*Your task*.
Print the material below from the line containing "You are a computer-use" down through the end, word for word, without the pictures.
--- START OF Entries provided ---
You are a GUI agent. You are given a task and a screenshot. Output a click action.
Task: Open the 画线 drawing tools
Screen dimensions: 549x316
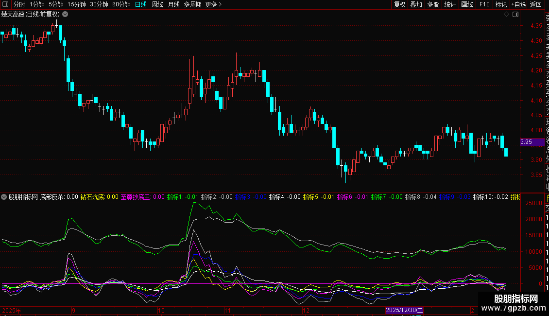[x=467, y=4]
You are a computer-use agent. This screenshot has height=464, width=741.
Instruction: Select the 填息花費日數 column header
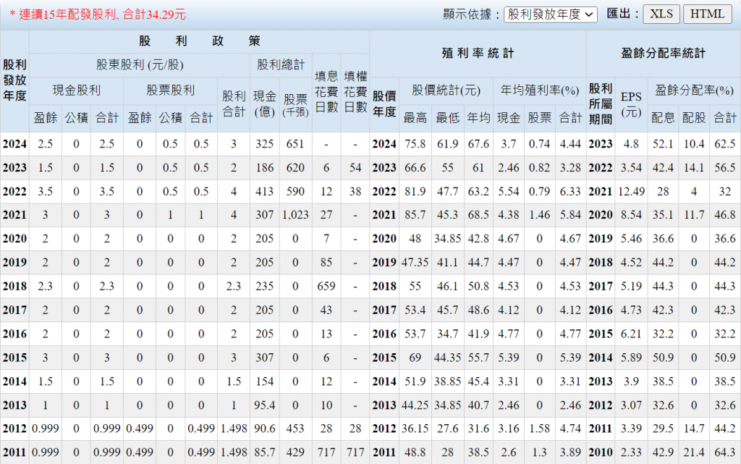326,91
--- END OF Entries provided ---
*Answer to the problem*.
You are a computer-use agent. This screenshot has height=464, width=741.
Instruction: Select the 填息花費日數 column header
326,91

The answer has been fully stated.